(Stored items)

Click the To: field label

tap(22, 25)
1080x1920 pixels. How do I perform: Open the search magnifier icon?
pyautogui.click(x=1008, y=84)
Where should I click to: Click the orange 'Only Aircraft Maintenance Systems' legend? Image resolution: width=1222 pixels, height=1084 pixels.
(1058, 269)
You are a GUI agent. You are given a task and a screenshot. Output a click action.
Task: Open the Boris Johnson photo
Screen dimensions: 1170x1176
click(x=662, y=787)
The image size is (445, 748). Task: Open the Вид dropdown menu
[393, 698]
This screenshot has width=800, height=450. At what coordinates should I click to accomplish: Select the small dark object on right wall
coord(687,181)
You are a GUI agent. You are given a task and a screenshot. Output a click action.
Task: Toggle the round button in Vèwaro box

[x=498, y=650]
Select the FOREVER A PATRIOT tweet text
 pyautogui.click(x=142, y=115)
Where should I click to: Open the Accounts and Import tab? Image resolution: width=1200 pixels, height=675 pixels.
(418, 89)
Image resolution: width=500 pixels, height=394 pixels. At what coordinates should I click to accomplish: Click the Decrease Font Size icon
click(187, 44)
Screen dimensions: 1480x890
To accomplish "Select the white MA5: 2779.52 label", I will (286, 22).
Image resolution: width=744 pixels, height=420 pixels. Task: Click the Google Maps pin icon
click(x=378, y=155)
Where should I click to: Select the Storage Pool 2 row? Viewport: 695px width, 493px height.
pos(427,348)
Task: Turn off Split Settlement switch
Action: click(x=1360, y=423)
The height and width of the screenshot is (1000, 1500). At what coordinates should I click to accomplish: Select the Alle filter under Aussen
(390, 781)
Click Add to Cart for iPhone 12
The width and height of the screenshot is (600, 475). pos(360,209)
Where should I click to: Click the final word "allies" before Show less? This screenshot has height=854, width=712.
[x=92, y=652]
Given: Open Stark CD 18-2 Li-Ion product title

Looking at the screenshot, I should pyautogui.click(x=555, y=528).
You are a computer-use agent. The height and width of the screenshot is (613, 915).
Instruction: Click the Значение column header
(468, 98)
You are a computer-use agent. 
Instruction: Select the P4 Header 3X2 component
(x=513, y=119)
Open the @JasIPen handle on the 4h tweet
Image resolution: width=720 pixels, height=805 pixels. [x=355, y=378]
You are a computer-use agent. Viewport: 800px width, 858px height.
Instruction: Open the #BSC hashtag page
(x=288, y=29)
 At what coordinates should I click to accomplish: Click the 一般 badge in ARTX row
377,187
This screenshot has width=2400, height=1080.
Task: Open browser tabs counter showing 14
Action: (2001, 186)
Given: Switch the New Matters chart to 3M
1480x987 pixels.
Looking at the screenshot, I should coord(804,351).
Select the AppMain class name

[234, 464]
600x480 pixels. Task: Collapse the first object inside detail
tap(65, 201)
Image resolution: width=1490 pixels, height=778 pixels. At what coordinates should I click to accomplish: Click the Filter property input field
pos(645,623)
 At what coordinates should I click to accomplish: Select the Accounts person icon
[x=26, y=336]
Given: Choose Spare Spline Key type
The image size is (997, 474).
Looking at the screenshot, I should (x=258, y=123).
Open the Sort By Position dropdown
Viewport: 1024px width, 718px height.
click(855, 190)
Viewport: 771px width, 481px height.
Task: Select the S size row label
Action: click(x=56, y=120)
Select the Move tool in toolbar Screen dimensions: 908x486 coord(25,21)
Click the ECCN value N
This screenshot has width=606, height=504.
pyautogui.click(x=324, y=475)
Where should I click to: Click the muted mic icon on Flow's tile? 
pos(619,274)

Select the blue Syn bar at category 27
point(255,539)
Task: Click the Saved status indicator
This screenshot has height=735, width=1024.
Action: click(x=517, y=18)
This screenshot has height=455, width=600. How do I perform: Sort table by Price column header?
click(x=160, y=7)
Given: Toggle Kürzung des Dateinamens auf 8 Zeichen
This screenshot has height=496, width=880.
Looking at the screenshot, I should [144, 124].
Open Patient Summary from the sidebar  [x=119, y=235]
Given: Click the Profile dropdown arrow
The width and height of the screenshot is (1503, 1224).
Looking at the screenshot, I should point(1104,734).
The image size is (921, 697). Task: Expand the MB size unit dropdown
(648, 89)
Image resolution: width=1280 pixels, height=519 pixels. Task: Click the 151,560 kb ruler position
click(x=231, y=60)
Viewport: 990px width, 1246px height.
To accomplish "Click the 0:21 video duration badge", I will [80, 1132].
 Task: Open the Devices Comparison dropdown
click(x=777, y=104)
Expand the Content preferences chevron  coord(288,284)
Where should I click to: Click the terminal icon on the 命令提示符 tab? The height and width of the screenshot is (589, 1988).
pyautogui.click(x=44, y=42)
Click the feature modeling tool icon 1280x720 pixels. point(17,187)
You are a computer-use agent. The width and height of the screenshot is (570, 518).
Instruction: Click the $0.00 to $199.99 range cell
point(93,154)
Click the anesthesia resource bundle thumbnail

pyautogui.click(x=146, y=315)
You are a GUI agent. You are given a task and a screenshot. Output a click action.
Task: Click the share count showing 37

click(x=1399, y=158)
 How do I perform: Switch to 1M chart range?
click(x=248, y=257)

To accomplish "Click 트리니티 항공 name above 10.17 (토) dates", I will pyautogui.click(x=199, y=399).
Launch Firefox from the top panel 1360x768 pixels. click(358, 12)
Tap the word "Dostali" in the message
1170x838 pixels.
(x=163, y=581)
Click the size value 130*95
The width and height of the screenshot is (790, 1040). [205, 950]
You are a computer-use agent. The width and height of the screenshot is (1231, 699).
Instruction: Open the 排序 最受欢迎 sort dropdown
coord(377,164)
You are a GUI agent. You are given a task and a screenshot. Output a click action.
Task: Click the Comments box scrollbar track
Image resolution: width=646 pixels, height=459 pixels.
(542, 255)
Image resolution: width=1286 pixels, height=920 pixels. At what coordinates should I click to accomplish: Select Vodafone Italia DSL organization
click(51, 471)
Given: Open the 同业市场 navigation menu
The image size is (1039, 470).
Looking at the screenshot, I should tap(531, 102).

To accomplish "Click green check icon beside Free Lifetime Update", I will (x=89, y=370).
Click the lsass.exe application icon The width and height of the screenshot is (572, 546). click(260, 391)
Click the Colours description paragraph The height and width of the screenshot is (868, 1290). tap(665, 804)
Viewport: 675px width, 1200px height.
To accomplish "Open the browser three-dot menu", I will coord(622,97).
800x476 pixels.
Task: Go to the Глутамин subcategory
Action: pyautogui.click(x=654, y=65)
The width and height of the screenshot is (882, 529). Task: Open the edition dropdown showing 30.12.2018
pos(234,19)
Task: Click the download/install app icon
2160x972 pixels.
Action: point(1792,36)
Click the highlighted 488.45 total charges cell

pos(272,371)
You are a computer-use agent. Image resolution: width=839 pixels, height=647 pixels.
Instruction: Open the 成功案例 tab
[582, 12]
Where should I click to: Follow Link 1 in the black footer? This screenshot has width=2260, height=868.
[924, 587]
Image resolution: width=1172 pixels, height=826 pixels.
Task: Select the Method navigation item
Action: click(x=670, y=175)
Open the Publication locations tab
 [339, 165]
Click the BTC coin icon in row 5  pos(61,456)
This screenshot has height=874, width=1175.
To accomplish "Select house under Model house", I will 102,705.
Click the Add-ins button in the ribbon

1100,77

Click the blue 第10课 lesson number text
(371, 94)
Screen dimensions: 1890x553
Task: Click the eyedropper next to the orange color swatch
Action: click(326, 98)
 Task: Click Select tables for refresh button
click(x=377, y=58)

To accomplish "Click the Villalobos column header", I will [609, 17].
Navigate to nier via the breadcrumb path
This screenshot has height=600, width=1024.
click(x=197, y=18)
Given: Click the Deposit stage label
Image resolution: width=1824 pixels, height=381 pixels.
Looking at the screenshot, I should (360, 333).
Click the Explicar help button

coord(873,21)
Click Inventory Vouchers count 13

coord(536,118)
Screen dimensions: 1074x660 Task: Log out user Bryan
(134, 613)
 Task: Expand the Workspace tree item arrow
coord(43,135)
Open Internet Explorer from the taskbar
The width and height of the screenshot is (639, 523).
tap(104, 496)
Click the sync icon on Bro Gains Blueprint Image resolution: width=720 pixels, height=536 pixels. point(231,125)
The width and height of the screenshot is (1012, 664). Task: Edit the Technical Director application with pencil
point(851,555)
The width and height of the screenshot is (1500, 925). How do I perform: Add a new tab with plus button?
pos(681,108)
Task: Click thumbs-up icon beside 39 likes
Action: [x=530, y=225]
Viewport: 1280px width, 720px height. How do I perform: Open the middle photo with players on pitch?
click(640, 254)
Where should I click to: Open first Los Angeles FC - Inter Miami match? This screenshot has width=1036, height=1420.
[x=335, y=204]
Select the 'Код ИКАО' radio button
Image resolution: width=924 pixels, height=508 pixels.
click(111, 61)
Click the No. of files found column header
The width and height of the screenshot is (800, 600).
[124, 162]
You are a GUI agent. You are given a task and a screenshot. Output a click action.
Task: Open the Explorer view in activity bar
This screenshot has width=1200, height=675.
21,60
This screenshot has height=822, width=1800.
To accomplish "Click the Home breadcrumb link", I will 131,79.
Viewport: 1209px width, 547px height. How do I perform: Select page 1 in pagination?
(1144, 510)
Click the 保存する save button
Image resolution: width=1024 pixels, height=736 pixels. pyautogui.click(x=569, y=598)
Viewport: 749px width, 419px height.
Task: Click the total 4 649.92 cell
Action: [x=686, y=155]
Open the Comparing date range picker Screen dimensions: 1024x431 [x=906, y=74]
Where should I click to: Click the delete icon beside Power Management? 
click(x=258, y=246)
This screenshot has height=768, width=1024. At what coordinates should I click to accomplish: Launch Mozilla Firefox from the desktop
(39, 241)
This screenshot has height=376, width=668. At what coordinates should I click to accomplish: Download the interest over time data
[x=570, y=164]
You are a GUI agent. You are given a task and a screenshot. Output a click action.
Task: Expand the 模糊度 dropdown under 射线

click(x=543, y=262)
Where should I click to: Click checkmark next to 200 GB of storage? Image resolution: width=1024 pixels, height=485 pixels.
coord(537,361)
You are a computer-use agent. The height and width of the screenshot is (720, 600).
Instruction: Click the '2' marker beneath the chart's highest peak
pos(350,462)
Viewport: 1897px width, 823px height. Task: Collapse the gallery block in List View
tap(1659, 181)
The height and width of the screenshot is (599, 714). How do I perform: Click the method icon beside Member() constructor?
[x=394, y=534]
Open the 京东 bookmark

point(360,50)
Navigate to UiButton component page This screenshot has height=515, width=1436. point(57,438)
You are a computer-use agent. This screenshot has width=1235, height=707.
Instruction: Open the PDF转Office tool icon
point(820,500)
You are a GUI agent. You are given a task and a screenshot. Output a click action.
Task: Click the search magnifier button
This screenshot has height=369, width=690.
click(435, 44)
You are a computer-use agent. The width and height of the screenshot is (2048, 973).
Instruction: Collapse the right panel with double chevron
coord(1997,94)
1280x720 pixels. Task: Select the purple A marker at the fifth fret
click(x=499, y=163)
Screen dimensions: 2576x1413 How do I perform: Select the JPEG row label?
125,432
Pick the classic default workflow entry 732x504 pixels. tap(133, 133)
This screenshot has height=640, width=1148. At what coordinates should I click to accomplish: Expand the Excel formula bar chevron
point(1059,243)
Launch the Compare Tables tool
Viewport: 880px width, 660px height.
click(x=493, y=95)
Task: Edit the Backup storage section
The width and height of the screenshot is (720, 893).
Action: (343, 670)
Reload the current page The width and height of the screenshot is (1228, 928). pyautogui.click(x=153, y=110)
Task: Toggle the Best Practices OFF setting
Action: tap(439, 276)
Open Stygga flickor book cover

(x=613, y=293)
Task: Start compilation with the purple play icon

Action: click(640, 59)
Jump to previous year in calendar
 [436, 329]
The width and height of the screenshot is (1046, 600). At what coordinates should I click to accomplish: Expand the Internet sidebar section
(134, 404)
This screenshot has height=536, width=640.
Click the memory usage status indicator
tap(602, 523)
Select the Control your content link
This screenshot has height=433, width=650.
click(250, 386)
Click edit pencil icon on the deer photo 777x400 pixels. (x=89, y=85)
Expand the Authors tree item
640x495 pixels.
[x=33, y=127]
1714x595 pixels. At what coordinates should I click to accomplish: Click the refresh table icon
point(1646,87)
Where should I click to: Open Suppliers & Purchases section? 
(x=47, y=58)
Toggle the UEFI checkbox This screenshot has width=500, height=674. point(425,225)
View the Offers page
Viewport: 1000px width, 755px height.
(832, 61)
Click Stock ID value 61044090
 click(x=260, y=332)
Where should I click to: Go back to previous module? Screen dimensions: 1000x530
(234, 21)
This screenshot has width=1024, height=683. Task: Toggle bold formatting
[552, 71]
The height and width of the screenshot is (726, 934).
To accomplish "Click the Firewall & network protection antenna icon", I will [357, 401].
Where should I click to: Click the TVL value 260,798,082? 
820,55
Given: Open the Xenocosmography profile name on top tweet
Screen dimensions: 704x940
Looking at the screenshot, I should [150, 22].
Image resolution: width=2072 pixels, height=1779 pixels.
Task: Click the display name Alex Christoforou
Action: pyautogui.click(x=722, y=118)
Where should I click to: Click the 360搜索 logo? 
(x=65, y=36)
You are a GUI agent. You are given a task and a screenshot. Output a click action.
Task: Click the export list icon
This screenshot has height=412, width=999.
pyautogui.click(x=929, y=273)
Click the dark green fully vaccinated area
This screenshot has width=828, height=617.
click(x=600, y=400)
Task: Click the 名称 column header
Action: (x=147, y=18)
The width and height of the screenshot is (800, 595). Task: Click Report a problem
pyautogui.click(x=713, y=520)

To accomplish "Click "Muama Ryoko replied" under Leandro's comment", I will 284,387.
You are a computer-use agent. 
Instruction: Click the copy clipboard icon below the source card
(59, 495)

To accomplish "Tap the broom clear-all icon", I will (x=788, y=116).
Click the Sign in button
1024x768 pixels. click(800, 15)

_REQUIRED WORK_
Write down exactly the span of lines above from the one containing "Given: Choose Spare Spline Key type" to the one containing "Expand the Content", both ends included.

_RESPONSE TO THIS TASK_
Given: Choose Spare Spline Key type
The image size is (997, 474).
Looking at the screenshot, I should (x=258, y=123).
Open the Sort By Position dropdown
Viewport: 1024px width, 718px height.
click(855, 190)
Viewport: 771px width, 481px height.
Task: Select the S size row label
Action: click(x=56, y=120)
Select the Move tool in toolbar Screen dimensions: 908x486 coord(25,21)
Click the ECCN value N
This screenshot has width=606, height=504.
pyautogui.click(x=324, y=475)
Where should I click to: Click the muted mic icon on Flow's tile? 
pos(619,274)

Select the blue Syn bar at category 27
point(255,539)
Task: Click the Saved status indicator
This screenshot has height=735, width=1024.
Action: click(x=517, y=18)
This screenshot has height=455, width=600. How do I perform: Sort table by Price column header?
click(x=160, y=7)
Given: Toggle Kürzung des Dateinamens auf 8 Zeichen
This screenshot has height=496, width=880.
Looking at the screenshot, I should [144, 124].
Open Patient Summary from the sidebar  [x=119, y=235]
Given: Click the Profile dropdown arrow
The width and height of the screenshot is (1503, 1224).
Looking at the screenshot, I should point(1104,734).
The image size is (921, 697). Task: Expand the MB size unit dropdown
(648, 89)
Image resolution: width=1280 pixels, height=519 pixels. Task: Click the 151,560 kb ruler position
click(x=231, y=60)
Viewport: 990px width, 1246px height.
To accomplish "Click the 0:21 video duration badge", I will [80, 1132].
 Task: Open the Devices Comparison dropdown
click(x=777, y=104)
Expand the Content preferences chevron  coord(288,284)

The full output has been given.